2006年05月29日

松田監督「ありがとう」:押谷謙爾

 アビスパの歴史に名前を刻んだ1人が福岡を去る。松田監督が成績不振を理由に解任された。マスコミ関係者による送別会には、その人間的な魅力に惹かれた担当記者が30人近く集まった。愛された人だった。「長崎へ墓参りに帰って、月末には引っ越します」と言う。寂しいが思いが込み上げてきた。

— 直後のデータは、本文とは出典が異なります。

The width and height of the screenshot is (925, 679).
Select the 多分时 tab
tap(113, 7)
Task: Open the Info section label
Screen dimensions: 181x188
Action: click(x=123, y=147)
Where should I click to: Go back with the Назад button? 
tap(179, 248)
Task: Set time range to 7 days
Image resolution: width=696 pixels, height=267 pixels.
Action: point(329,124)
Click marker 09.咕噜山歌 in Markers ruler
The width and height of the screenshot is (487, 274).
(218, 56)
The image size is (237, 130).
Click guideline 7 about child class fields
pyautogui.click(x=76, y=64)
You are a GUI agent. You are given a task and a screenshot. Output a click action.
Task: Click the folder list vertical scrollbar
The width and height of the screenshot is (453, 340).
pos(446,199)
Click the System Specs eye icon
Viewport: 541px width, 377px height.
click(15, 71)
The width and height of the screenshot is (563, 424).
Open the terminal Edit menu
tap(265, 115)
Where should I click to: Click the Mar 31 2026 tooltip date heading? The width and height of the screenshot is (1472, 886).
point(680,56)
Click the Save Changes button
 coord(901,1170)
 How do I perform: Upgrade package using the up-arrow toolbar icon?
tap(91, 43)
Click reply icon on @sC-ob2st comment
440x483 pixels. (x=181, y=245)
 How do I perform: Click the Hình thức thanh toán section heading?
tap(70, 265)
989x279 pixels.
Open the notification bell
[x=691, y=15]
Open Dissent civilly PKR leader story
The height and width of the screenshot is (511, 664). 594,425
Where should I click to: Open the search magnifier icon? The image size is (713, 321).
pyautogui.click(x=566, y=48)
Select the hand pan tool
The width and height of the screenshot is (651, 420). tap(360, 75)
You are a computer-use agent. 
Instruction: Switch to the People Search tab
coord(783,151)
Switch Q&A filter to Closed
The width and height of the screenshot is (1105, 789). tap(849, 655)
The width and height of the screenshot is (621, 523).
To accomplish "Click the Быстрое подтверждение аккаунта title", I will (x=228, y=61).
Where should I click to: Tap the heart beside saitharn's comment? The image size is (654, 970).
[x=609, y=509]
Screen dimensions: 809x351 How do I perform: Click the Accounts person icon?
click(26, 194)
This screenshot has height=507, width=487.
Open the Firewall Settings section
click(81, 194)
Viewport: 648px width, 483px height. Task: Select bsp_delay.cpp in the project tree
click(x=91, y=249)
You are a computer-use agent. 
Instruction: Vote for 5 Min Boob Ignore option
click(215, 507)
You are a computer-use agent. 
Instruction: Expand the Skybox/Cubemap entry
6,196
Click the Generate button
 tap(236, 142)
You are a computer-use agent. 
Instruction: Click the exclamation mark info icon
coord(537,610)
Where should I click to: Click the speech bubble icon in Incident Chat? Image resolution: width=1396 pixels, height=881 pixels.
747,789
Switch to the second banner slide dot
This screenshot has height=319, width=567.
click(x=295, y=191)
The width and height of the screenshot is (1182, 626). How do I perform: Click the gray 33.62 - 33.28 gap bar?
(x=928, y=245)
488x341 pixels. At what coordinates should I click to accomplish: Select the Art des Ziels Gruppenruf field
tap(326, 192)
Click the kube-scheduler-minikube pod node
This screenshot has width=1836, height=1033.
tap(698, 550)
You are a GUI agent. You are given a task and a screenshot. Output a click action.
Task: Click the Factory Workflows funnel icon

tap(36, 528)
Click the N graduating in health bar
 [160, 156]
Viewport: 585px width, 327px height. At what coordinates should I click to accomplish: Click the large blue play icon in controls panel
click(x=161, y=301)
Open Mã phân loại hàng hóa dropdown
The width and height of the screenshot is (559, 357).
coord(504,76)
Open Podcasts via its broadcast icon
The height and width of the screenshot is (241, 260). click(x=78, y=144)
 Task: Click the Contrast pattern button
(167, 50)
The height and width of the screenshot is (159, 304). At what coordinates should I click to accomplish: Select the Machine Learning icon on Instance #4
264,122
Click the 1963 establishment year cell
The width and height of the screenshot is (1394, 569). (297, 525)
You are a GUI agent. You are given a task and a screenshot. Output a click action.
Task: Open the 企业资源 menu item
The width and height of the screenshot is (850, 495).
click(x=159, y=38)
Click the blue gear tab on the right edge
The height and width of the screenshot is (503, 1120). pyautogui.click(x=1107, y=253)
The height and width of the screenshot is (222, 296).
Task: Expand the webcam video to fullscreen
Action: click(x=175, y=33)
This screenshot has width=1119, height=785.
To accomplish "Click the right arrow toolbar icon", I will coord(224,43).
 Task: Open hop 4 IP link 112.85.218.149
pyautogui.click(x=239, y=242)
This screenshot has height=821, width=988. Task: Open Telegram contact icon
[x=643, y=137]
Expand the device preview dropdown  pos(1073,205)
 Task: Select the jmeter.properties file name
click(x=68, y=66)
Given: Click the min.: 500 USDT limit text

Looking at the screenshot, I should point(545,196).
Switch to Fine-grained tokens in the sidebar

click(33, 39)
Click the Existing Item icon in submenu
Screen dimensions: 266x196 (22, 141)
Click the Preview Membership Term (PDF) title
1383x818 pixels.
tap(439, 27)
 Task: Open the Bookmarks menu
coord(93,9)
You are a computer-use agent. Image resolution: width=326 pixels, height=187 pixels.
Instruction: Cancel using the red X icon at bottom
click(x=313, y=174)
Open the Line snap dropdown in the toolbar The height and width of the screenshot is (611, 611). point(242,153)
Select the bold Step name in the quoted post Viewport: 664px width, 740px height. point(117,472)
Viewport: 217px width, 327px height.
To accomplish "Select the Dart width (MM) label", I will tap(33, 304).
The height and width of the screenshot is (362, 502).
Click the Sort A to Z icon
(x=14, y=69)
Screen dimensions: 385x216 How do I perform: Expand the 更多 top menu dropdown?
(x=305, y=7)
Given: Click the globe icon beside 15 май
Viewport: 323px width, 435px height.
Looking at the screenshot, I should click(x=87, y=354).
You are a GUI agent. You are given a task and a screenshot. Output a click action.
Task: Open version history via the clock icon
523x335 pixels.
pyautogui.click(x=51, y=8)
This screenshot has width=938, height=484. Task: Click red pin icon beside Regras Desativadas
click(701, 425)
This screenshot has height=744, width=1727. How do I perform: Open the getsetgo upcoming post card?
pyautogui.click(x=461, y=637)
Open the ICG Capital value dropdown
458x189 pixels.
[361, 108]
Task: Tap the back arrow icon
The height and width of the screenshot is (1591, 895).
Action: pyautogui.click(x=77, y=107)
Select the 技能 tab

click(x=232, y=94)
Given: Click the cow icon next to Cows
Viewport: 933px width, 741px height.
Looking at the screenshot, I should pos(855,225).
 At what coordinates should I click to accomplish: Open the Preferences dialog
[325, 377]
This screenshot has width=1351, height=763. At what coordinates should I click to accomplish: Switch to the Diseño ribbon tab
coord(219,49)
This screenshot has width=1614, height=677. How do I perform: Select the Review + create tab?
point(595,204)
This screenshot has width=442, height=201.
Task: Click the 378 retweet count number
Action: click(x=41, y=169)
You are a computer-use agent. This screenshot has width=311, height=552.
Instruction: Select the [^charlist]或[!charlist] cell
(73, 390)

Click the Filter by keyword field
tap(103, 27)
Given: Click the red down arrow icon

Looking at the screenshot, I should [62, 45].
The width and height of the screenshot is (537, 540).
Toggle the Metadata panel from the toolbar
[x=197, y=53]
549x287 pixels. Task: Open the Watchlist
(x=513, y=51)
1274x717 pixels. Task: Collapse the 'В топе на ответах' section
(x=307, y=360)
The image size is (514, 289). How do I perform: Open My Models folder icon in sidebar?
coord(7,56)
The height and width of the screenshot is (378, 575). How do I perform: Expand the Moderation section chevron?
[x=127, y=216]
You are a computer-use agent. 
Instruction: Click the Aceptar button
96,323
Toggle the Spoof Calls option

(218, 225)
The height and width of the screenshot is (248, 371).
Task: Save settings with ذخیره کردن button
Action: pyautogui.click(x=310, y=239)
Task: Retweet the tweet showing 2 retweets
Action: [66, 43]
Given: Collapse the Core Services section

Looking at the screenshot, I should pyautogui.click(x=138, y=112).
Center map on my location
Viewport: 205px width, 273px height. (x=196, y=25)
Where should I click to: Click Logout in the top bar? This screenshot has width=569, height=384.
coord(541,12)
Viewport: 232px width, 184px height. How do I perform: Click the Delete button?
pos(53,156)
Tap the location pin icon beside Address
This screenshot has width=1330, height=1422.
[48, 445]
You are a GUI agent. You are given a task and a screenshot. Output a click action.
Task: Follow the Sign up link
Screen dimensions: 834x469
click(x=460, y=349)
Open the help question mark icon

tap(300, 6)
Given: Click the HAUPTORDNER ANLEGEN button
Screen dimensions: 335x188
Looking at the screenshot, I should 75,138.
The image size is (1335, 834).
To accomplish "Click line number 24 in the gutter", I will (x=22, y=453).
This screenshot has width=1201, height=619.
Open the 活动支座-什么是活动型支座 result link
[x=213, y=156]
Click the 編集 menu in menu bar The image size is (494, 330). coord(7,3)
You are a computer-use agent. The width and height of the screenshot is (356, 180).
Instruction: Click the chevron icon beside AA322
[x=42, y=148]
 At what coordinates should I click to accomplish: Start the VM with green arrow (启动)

 長崎市出身。松田さんの父三郎さんは酒屋だった。「ひと月500円で子供を預かってくれるなら」。こんな理由もあって、松田少年は新設の山里スポーツ少年団に入った。仕事に忙しい父は無関心を装いながら、配達中に練習場へ足を運んだ。「グラウンドのそばに父の古いカブ(バイク)が停まっていた。『見に来る』なんてひと言も言わず、来ていた」。父の温かい愛情を感じてサッカーを続けた。

 「決してうちは裕福じゃなかったと思うのに、応援してくれた」。筑波大時代にブラジル留学を決意すると、両親は定期預金を取り崩し、毎月5万円を12カ月分、仕送りしてくれた。卒業後、ユニバーシアード代表を目指すため、東洋工業に入団(当時は大卒2年まで出場可能だった)。「教員として長崎に戻ってくると期待してたみたいでね」と両親の思惑とは異なったようだが、その後はサッカー界で頭角を現し、指導者としても評価を高めた。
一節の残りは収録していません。